La Baignoire (The Bathtub)

  • Serge Safran editeur
  • 2016
  • 9791090175464

Lee Seung-U

Lee Seung-U, a former student of theology, made his literary debut in 1981 with the novella A Portrait of Erysichthon. Throughout his career, Lee has maintained an interest in theological and metaphysical issues, which is reflected in his writing style that meticulously depicts the inner workings of the human soul. His works deal with questions about morals arising in quotidian life as well as more universal issues concerning God, salvation, and guilt. In particular, Lee’s novels since 2000 have inquired into the meaning of reality and the everyday, thereby bringing together the sacred and the secular, and the mind and the body. Published translations of his books include The Reverse Side of Life (Peter Owen, 2005), La vie rêvée des plantes (Gallimard, 2009), Ici comme ailleurs (Gallimard, 2013), and The Private Life of Plants (Dalkey Archive, 2015).

A man kisses a woman by the sea in an exotic country: this is the pretext in Lee Seung-U’s The Bathtub for an act of memory that goes far beyond simply recalling a point in time. When the central character returns to collect his things from the woman’s apartment a few months later, he remembers these moments of his existence. Staring at a bathtub that has always intrigued him, he recalls the ocean, inextricably linked to the kiss, and re-examines his feelings. Lee Seung-U is creating a body of work—weaving, book after book, a world which we find each time to be “the same, but different.” His themes cut across his oeuvre, illuminating identical emotions from varying angles, so that we may call him not just a novelist, but a writer.

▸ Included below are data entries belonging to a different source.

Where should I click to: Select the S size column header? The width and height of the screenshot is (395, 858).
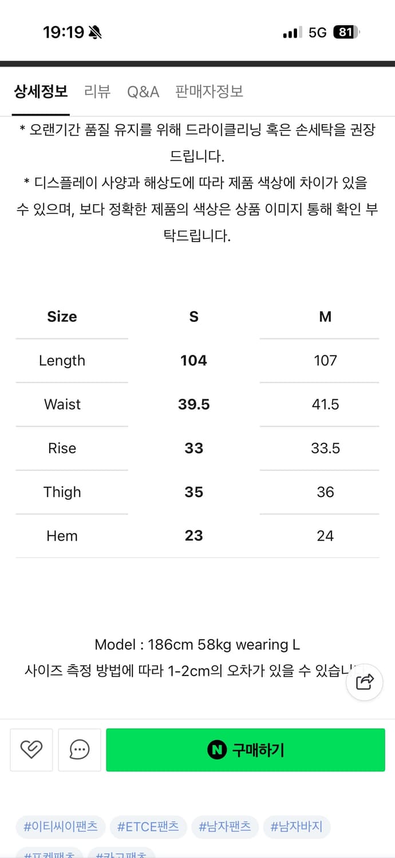click(193, 317)
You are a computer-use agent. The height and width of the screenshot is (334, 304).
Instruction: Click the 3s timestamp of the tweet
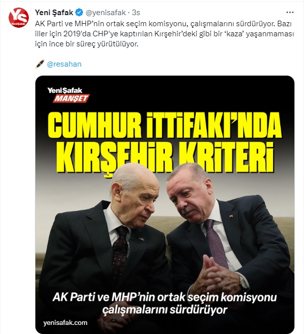136,13
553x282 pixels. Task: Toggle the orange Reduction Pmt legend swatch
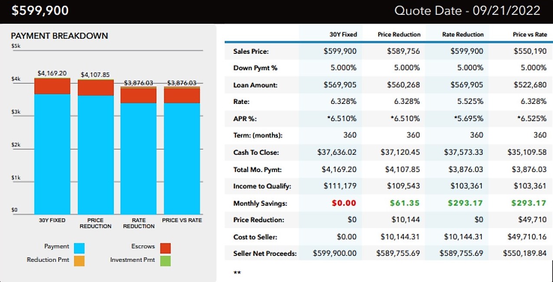[79, 261]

The movement of life—the kiss by the sea—is replaced by the immobility of death, the stagnating water in the bathtub, where the narrator sits and remembers, seeking to lose himself entirely in memory. The bathtub is a continuation of those enclosed spaces which all Lee Seung-U’s narrators attempt to flee, a coffin from which the time of memory emerges. This memory, neither joyful nor painful, is akin rather to anamnesis: it is the place from which our consciousness is constructed, the way we each reconstruct the origins of our malaise. When did the road fork in two? When did we become the “other”? When did language gain primacy over the body? The Bathtub contains numerous pivotal moments, used by Lee Seung-U to structure his work, like the pressing questions: How can we love if we do not wish to be loved ourselves? How can we allow love the power to place the ego in a position of dependency from which it will never escape?

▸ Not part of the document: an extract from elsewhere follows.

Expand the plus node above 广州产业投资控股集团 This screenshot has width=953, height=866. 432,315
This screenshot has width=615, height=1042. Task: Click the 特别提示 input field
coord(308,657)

But the most strikingly original aspect of the novel, even if others have previously touched on the same theme, is the role played by the body. In The Bathtub, it is a medium that both unites and separates the two characters. Often repressed by illness or confinement in the author’s other works, here, through the brushing of hands or the sway of a dance, the body becomes a central component in the relationship that develops between the narrator and the woman. But this body is incapable of self-fulfilment, for it is incapable of desiring or being desired. Language must compensate for the body’s failings—but language can achieve nothing. The body is therefore both censor and censored. No sooner is it conceived of as a means of communication than it is attacked: “You (the narrator) are one of those people who are afraid of any form of communication that relies on the body’s involvement.” An object of disgust during lovemaking, the body, for better or worse, takes the place of language. And while the narrator’s wife pays the price of this horror of the body, the situation is entirely different with the body of the young woman, “which he understands (as much as he does his own body)” where he had failed to understand language.

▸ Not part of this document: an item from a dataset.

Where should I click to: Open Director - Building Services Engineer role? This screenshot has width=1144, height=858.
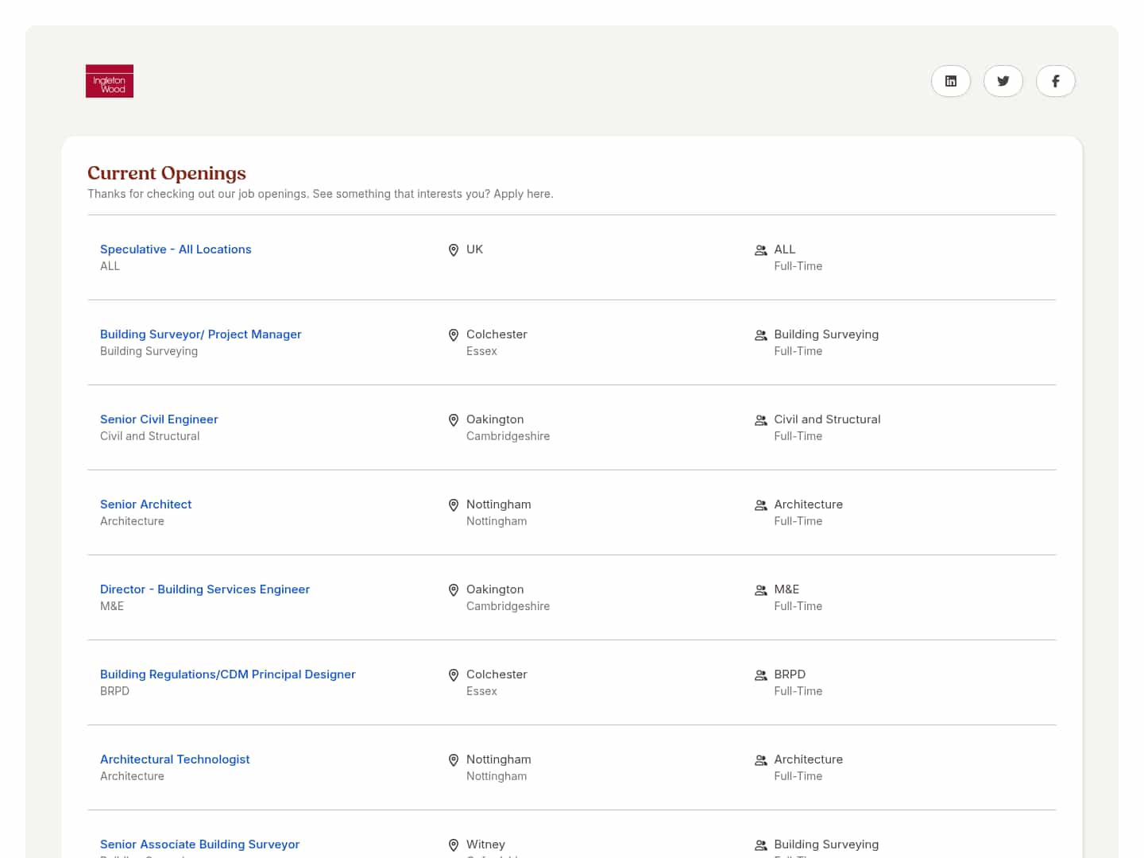click(204, 589)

The supreme contradiction of this character is that communication, sentiments and emotions can only pass through his body. But when the body does act as a conduit for these emotions, it oversteps its role and the narrator immediately returns it to its proper place, for the only vehicle for communication is language. There is no way out, either for the body or for language. The two can never comfortably inhabit the same space at the same time: this could only happen in some distant future, and doubtless not in the time of Man.

Without a doubt, The Bathtub is Lee Seung-U’s darkest novel yet. It is a fundamentally pessimistic work, but of the paradoxical kind of pessimism, allowing us to glimpse the essence of being. Lee confirms as much to us in his preface to The Reverse Side of Life, albeit ambiguously: “So readers will read your story however they like. But you (the narrator) don’t seem to realize that it contradicts the very images it conjures up. If the people listening to your story form images that have nothing to do with it, then what is to be done?” This is the question posed endlessly by the author. Writing solves nothing, no more than reading does. All we can do is keep advancing through the morass.